• Given records:
----
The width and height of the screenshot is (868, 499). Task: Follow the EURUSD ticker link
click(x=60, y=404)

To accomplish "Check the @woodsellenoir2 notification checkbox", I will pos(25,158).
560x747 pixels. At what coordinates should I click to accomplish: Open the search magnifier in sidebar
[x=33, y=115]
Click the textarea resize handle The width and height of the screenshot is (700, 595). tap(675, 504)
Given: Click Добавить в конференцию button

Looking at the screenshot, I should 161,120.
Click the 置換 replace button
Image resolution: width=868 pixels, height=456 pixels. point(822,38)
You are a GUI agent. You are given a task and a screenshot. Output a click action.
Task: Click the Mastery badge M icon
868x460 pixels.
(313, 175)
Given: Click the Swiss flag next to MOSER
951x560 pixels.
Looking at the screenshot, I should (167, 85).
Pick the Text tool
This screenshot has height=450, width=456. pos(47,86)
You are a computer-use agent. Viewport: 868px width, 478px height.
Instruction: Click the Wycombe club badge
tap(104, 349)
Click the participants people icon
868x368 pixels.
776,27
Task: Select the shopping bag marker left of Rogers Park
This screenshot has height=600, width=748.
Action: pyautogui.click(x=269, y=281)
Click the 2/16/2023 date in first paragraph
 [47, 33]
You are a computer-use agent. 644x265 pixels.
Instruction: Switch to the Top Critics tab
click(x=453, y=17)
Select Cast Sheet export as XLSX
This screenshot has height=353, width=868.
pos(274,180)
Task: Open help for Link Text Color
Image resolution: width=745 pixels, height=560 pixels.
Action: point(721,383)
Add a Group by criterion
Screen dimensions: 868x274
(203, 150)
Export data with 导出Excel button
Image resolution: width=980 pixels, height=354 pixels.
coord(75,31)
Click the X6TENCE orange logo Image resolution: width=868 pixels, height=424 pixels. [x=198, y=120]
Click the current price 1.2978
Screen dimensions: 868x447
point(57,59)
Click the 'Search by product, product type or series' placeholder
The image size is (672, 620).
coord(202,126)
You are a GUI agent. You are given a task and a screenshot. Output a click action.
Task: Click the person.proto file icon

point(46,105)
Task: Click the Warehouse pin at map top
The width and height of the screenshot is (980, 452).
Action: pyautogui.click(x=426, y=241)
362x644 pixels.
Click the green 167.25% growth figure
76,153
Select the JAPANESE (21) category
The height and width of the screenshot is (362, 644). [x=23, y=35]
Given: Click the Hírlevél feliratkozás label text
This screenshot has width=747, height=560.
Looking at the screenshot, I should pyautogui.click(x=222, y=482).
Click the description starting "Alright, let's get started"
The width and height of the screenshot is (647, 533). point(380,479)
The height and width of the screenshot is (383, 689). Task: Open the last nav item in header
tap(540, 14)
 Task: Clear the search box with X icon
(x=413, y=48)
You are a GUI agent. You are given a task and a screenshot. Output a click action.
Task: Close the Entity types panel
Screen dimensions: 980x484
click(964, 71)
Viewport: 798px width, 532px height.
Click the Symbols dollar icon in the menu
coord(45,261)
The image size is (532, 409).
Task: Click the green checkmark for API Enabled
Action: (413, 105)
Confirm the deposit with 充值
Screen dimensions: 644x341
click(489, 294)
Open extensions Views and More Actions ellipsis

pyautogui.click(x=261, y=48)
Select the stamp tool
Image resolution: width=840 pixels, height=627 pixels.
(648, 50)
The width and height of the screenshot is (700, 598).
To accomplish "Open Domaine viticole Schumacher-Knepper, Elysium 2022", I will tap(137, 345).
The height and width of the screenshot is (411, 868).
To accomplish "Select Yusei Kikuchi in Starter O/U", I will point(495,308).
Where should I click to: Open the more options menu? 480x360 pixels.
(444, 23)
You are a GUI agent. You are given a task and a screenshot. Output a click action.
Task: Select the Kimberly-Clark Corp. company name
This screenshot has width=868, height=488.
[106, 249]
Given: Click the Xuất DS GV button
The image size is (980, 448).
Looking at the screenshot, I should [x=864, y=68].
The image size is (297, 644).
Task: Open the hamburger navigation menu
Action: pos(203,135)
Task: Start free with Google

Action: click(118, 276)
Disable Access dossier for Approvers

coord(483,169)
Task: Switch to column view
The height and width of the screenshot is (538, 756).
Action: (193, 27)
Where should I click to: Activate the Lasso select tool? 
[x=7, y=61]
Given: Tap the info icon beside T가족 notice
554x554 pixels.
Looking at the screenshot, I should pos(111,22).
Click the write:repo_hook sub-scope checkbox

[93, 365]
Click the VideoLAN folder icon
----
• Your task:
Every line of the material is to be set down again verbatim.

• Exercise response:
The width and height of the screenshot is (868, 499). Task: Follow the EURUSD ticker link
click(x=60, y=404)

To accomplish "Check the @woodsellenoir2 notification checkbox", I will pos(25,158).
560x747 pixels. At what coordinates should I click to accomplish: Open the search magnifier in sidebar
[x=33, y=115]
Click the textarea resize handle The width and height of the screenshot is (700, 595). tap(675, 504)
Given: Click Добавить в конференцию button

Looking at the screenshot, I should 161,120.
Click the 置換 replace button
Image resolution: width=868 pixels, height=456 pixels. point(822,38)
You are a GUI agent. You are given a task and a screenshot. Output a click action.
Task: Click the Mastery badge M icon
868x460 pixels.
(313, 175)
Given: Click the Swiss flag next to MOSER
951x560 pixels.
Looking at the screenshot, I should (167, 85).
Pick the Text tool
This screenshot has height=450, width=456. pos(47,86)
You are a computer-use agent. Viewport: 868px width, 478px height.
Instruction: Click the Wycombe club badge
tap(104, 349)
Click the participants people icon
868x368 pixels.
776,27
Task: Select the shopping bag marker left of Rogers Park
This screenshot has height=600, width=748.
Action: pyautogui.click(x=269, y=281)
Click the 2/16/2023 date in first paragraph
 [47, 33]
You are a computer-use agent. 644x265 pixels.
Instruction: Switch to the Top Critics tab
click(x=453, y=17)
Select Cast Sheet export as XLSX
This screenshot has height=353, width=868.
pos(274,180)
Task: Open help for Link Text Color
Image resolution: width=745 pixels, height=560 pixels.
Action: point(721,383)
Add a Group by criterion
Screen dimensions: 868x274
(203, 150)
Export data with 导出Excel button
Image resolution: width=980 pixels, height=354 pixels.
coord(75,31)
Click the X6TENCE orange logo Image resolution: width=868 pixels, height=424 pixels. [x=198, y=120]
Click the current price 1.2978
Screen dimensions: 868x447
point(57,59)
Click the 'Search by product, product type or series' placeholder
The image size is (672, 620).
coord(202,126)
You are a GUI agent. You are given a task and a screenshot. Output a click action.
Task: Click the person.proto file icon

point(46,105)
Task: Click the Warehouse pin at map top
The width and height of the screenshot is (980, 452).
Action: pyautogui.click(x=426, y=241)
362x644 pixels.
Click the green 167.25% growth figure
76,153
Select the JAPANESE (21) category
The height and width of the screenshot is (362, 644). [x=23, y=35]
Given: Click the Hírlevél feliratkozás label text
This screenshot has width=747, height=560.
Looking at the screenshot, I should pyautogui.click(x=222, y=482).
Click the description starting "Alright, let's get started"
The width and height of the screenshot is (647, 533). point(380,479)
The height and width of the screenshot is (383, 689). Task: Open the last nav item in header
tap(540, 14)
 Task: Clear the search box with X icon
(x=413, y=48)
You are a GUI agent. You are given a task and a screenshot. Output a click action.
Task: Close the Entity types panel
Screen dimensions: 980x484
click(964, 71)
Viewport: 798px width, 532px height.
Click the Symbols dollar icon in the menu
coord(45,261)
The image size is (532, 409).
Task: Click the green checkmark for API Enabled
Action: (413, 105)
Confirm the deposit with 充值
Screen dimensions: 644x341
click(489, 294)
Open extensions Views and More Actions ellipsis

pyautogui.click(x=261, y=48)
Select the stamp tool
Image resolution: width=840 pixels, height=627 pixels.
(648, 50)
The width and height of the screenshot is (700, 598).
To accomplish "Open Domaine viticole Schumacher-Knepper, Elysium 2022", I will tap(137, 345).
The height and width of the screenshot is (411, 868).
To accomplish "Select Yusei Kikuchi in Starter O/U", I will point(495,308).
Where should I click to: Open the more options menu? 480x360 pixels.
(444, 23)
You are a GUI agent. You are given a task and a screenshot. Output a click action.
Task: Select the Kimberly-Clark Corp. company name
This screenshot has width=868, height=488.
[106, 249]
Given: Click the Xuất DS GV button
The image size is (980, 448).
Looking at the screenshot, I should [x=864, y=68].
The image size is (297, 644).
Task: Open the hamburger navigation menu
Action: pos(203,135)
Task: Start free with Google

Action: click(118, 276)
Disable Access dossier for Approvers

coord(483,169)
Task: Switch to column view
The height and width of the screenshot is (538, 756).
Action: (193, 27)
Where should I click to: Activate the Lasso select tool? 
[x=7, y=61]
Given: Tap the info icon beside T가족 notice
554x554 pixels.
Looking at the screenshot, I should pos(111,22).
Click the write:repo_hook sub-scope checkbox

[93, 365]
Click the VideoLAN folder icon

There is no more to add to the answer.